Students, computers bring value to practice

Advances in medical technology and changes in reimbursement have moved more and more patient care out of the hospital and into community physician practices. Even surgeries that once required an early morning pre-op and an additional night’s stay for recovery are now being performed routinely on an outpatient basis with improved outcomes and lower costs.

“We have to train students where most health care is being provided, in the community,” said Department of Family Medicine associate professor Alec Chessman, M.D.

So third-year medical students in the Family Medicine Junior Core Clerkship are distributed among the seven S.C. AHEC (Area Health Education Consortium) family medicine residency training program’s practices throughout the state or to rural practices to learn how to provide community-based primary care.

As they travel to another part of the state, students remain connected by computer.

Each of the AHEC sites are connected to MUSC by the Internet, Chessman said, and those who go to rural areas will soon begin to carry portable computers with them. He explained that for the last three years each student has been required to do MEDLINE searches. Each student identifies a clinical question relating to the care of a specific patient, and then searches the MUSC library’s MEDLINE database for an answer.

MEDLINE accessed through the Internet keeps the students up-to date no matter where they are in the state.

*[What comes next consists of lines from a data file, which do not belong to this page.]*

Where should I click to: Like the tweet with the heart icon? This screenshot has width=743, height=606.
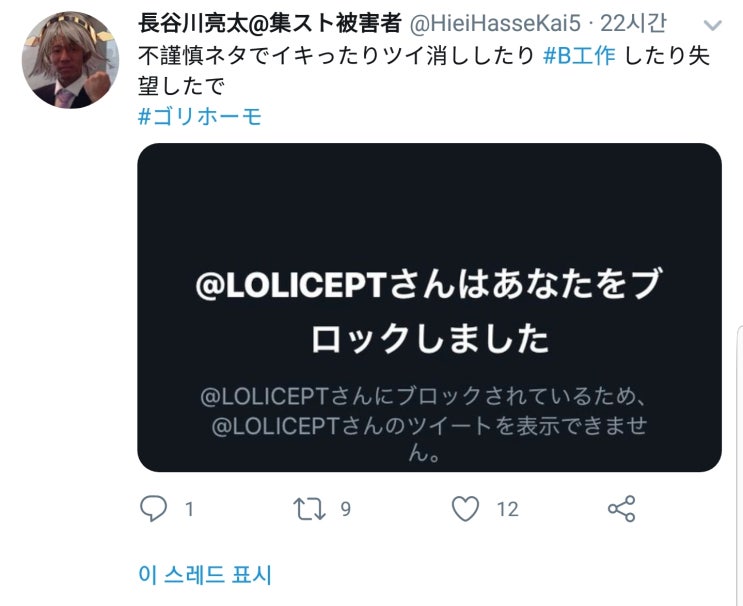465,508
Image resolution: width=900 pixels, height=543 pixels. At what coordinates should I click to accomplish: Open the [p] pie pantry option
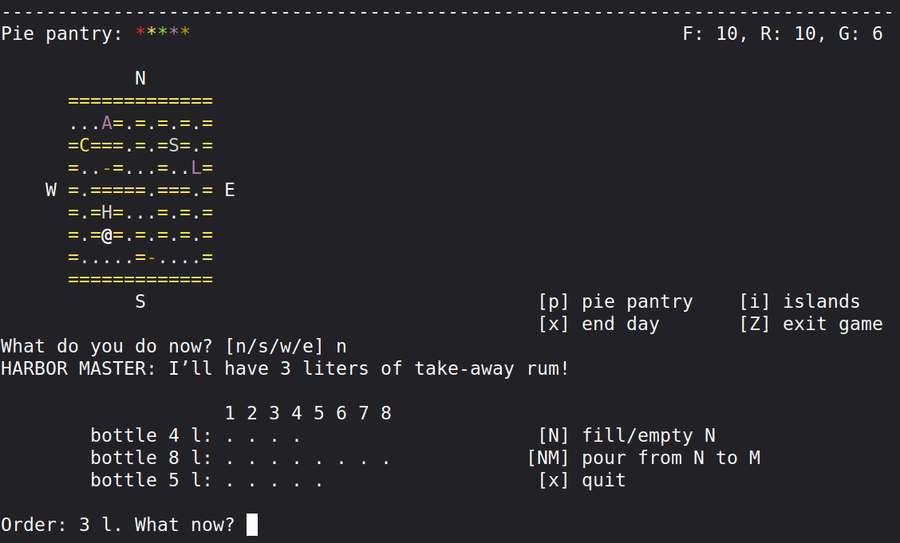coord(615,301)
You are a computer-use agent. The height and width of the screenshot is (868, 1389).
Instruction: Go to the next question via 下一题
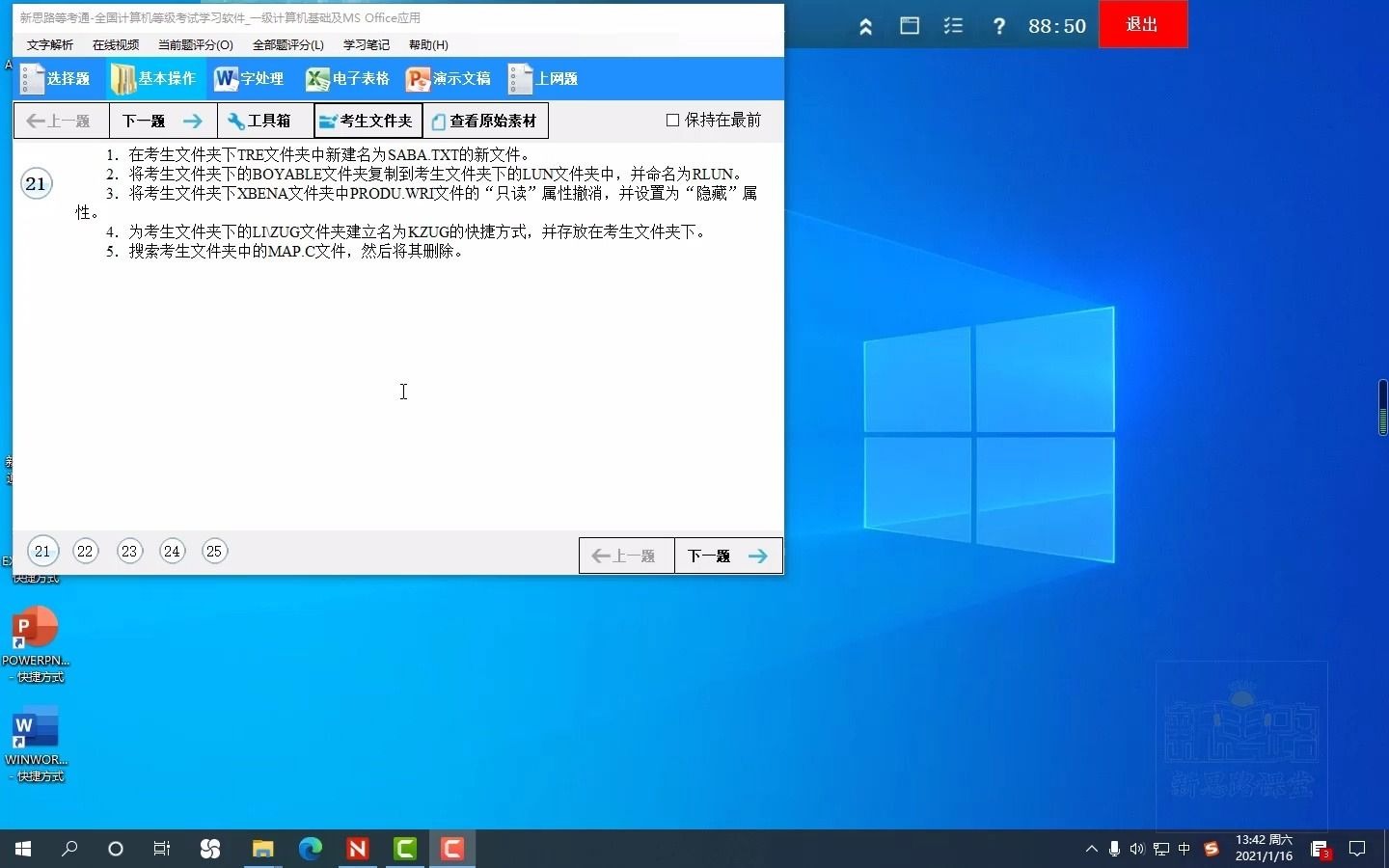point(160,121)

By using computers to do such things as access MEDLINE, students can add value to a physician’s practice. “Students can be seen as a drain on the practice,” Chessman said. “They take time that could be spent with patients. In an age of cost-cutting in medicine, time is money. We have a wonderful paid and volunteer faculty around here and throughout the state, but we have to make sure that the student brings value to the practice and that the doctor knows it.”

One way is to provide a computer and an Internet connection to MUSC with each student. A quick MEDLINE search has helped medical students find information about rare conditions, when textbooks and course syllabi provided no help. MEDLINE has helped students find the solid ground of evidence, when preceptors and authors give conflicting advice. Chessman hopes that the ability to connect to MUSC information resources will catch on, that doctors will see the value of the computer to their practice and begin to use its power to access the latest and most reliable information.

The move toward a heavier reliance on technology is not without its stumbling blocks, however. Chessman cites phone connection problems encountered. And there’s the set-up problems that can keep a doctor from going on-line. Just one simple problem that remains unsolved can render a computer useless.

And then there’s the selection problem, Chessman said. “How do you know that information on the World Wide Web is reliable? Even the best of peer-reviewed journals may contain trash, and web sites are not typically peer-reviewed.” He added that essential to every medical student’s education is the acquired ability to discern which information is valid and which is not.

Part of the curriculum is getting the students to search web links relating to common topics in family medicine. “With the help of Frank Starmer, Ph.D., associate provost for information technology, and Tom Basler, Ph.D., director, Libraries and Learning Resource Centers, we are generating nests of links around common medical problems and such issues as continuous quality improvement and health promotion/disease prevention for our students to investigate and use.

“I think more and more doctors will be seeing patients who come to them saying, ‘I read this on the Internet. What do you think?’ With an Internet connection, the doctor can ask for the site location and investigate the source.”